┌─ DATA TO PROCESS

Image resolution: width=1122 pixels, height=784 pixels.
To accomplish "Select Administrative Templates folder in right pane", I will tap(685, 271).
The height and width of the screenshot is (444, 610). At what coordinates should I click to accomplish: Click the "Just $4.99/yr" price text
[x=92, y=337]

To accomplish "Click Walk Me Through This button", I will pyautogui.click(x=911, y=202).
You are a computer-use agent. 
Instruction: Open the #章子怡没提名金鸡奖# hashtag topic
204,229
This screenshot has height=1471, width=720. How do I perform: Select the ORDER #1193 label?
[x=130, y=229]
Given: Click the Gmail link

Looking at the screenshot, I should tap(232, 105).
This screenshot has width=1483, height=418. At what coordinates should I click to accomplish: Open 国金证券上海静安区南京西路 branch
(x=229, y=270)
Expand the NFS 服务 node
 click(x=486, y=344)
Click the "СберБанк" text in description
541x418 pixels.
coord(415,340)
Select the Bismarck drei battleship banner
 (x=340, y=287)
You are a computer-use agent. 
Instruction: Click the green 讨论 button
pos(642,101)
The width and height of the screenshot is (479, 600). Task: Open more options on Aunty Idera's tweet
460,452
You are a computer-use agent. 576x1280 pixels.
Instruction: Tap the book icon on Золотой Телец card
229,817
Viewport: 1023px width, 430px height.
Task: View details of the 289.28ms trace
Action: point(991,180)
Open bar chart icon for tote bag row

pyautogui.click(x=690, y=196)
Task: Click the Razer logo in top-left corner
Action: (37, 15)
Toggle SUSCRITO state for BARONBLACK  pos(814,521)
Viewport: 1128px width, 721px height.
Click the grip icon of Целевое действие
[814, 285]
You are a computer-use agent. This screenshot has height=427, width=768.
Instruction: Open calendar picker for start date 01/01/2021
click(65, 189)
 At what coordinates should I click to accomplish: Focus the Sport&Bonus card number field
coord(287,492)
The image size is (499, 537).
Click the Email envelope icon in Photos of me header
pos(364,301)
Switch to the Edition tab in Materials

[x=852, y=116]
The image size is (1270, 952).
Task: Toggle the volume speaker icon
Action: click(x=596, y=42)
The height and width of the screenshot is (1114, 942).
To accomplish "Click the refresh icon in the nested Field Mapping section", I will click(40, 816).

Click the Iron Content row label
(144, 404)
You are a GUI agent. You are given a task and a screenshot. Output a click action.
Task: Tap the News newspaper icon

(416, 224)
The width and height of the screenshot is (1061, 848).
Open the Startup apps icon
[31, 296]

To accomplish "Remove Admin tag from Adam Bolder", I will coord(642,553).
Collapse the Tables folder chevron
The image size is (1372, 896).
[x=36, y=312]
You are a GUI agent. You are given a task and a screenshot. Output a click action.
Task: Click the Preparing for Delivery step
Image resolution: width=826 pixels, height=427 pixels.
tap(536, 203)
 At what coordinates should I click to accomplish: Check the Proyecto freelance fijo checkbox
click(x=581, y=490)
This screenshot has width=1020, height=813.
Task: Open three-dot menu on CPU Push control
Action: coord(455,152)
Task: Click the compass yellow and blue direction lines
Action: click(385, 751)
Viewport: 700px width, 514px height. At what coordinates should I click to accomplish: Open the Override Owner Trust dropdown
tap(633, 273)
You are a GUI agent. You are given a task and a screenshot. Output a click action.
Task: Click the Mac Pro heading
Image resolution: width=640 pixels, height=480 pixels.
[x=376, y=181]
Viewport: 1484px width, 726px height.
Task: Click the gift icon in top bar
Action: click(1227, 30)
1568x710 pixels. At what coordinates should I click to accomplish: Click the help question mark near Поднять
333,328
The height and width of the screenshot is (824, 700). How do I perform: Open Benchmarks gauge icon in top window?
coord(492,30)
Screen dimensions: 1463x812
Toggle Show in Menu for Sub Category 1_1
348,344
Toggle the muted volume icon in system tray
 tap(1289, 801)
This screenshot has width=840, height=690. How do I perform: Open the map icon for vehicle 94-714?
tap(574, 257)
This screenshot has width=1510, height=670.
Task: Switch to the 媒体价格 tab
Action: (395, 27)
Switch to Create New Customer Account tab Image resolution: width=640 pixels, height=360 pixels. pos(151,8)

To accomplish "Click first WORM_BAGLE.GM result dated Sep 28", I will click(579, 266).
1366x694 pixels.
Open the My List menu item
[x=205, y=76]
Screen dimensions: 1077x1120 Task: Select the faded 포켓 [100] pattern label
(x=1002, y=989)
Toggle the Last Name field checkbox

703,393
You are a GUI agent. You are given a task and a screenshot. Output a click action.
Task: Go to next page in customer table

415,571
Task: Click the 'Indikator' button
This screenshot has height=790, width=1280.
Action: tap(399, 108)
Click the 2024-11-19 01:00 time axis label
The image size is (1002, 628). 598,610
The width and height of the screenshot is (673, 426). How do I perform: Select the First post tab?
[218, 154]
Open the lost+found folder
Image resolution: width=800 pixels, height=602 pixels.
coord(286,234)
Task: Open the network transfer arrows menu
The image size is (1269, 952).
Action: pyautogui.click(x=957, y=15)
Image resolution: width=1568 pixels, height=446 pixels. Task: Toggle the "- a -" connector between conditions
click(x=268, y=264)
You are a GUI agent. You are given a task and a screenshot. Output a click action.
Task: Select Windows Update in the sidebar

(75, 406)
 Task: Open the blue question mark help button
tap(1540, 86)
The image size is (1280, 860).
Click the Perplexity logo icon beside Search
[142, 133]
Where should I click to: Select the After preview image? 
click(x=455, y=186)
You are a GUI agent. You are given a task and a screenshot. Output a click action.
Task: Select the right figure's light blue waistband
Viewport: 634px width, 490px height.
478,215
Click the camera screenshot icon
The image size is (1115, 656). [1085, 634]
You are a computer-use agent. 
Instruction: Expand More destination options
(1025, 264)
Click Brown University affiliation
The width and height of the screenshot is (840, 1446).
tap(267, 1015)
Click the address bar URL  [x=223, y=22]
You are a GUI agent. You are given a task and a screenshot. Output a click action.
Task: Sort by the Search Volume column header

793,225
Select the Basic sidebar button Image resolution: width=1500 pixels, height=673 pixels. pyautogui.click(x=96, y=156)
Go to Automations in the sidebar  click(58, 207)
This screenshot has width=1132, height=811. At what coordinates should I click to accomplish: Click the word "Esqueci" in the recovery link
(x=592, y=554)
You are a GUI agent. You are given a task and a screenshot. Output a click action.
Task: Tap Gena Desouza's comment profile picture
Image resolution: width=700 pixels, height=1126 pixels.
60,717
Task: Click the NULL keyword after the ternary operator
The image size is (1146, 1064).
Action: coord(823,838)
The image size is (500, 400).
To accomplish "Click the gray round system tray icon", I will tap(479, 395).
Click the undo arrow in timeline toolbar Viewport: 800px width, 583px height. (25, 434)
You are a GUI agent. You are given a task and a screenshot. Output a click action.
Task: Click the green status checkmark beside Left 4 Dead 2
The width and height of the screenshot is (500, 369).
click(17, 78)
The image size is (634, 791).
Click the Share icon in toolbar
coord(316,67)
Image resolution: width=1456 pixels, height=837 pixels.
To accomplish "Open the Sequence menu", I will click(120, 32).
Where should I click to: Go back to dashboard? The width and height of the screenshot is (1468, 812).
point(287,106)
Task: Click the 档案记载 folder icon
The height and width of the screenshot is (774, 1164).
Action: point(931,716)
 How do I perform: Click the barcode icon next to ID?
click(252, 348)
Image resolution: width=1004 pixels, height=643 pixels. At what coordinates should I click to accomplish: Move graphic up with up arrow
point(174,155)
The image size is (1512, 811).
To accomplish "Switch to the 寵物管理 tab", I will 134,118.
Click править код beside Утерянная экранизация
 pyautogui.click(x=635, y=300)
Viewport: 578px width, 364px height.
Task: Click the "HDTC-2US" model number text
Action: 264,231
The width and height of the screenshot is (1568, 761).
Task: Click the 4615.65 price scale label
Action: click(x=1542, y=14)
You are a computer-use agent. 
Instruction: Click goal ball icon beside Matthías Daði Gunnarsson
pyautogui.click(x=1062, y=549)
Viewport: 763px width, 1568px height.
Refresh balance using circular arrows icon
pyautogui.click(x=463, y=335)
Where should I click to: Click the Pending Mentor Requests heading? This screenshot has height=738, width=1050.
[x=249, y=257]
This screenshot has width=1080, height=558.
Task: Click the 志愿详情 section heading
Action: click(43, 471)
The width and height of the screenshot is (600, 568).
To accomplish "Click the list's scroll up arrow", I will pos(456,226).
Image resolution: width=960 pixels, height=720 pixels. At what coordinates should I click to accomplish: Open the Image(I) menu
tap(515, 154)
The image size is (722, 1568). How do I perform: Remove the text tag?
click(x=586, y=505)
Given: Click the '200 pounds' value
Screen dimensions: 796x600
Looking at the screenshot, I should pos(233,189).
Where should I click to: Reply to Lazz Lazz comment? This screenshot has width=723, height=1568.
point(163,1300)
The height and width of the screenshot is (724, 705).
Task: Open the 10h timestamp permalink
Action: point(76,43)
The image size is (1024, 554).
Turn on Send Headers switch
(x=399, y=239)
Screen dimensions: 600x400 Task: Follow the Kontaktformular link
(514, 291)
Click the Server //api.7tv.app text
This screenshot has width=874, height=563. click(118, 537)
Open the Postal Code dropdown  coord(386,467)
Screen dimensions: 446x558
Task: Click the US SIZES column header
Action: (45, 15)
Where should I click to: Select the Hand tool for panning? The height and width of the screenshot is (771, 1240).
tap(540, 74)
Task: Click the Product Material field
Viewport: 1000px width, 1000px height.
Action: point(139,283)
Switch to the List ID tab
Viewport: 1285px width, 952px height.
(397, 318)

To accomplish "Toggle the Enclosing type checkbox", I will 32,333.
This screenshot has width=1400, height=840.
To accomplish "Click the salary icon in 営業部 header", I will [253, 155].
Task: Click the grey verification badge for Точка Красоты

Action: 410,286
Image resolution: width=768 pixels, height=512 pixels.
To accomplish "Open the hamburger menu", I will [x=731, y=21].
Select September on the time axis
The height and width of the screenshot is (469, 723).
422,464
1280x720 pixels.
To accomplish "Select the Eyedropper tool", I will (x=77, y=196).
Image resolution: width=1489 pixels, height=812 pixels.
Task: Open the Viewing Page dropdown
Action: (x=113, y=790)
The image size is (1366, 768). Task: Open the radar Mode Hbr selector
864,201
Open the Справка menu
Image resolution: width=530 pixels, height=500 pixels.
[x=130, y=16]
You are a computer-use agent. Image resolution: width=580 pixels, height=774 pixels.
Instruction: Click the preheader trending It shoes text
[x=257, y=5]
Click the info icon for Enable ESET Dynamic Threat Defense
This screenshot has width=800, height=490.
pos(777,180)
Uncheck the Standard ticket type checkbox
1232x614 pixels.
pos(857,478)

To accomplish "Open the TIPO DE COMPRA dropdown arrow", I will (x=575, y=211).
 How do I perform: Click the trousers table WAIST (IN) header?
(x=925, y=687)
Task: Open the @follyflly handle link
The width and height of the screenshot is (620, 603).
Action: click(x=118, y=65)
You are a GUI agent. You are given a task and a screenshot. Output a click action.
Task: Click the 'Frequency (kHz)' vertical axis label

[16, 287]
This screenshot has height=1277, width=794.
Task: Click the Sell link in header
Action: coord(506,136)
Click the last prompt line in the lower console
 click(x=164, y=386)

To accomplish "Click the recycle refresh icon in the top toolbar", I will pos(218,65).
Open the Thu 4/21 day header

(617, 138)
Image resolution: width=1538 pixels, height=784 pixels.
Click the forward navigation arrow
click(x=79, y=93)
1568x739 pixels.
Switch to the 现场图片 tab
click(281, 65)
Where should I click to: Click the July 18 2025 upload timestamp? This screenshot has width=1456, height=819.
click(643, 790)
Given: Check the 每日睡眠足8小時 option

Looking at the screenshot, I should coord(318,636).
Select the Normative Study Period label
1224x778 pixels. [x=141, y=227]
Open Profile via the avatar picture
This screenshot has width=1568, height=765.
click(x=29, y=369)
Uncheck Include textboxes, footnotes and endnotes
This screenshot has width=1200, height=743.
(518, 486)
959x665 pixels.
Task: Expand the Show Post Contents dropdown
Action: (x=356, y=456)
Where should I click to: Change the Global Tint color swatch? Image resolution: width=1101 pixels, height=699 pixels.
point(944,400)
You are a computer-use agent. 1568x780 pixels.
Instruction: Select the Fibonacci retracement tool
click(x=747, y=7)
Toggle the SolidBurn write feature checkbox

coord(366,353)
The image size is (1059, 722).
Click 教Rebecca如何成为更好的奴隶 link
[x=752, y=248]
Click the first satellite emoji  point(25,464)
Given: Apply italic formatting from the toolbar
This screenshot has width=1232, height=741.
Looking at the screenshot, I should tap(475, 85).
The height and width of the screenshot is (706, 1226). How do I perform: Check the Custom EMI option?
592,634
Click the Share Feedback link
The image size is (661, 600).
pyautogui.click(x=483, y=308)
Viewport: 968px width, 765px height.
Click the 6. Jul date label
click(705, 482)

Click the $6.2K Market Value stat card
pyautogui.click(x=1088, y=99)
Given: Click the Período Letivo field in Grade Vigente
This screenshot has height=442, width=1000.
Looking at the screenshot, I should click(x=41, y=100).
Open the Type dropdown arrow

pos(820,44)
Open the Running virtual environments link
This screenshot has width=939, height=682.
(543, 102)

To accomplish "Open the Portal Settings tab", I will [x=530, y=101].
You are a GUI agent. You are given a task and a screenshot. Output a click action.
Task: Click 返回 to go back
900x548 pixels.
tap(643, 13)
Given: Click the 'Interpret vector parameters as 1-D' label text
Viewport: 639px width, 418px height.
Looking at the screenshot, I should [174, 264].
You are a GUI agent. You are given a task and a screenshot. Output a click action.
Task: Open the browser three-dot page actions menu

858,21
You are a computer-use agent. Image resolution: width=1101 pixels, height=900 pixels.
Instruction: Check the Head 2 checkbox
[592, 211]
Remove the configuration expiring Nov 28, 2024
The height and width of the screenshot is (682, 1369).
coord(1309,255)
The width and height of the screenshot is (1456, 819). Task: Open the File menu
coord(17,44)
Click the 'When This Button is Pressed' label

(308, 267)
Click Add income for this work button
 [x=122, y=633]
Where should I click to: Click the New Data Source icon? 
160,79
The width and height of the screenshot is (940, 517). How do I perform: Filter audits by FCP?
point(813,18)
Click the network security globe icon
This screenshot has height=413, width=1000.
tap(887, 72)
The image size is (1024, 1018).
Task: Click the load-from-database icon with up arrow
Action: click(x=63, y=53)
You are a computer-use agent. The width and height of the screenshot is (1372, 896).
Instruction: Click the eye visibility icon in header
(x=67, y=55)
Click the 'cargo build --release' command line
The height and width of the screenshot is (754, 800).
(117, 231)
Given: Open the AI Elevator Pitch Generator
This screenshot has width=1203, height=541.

└─

> **TASK**
Print, exactly and only, the lines running from the one with "Given: Open the AI Elevator Pitch Generator" to the end of the data above.

> **WRITTEN RESPONSE**
Given: Open the AI Elevator Pitch Generator
This screenshot has width=1203, height=541.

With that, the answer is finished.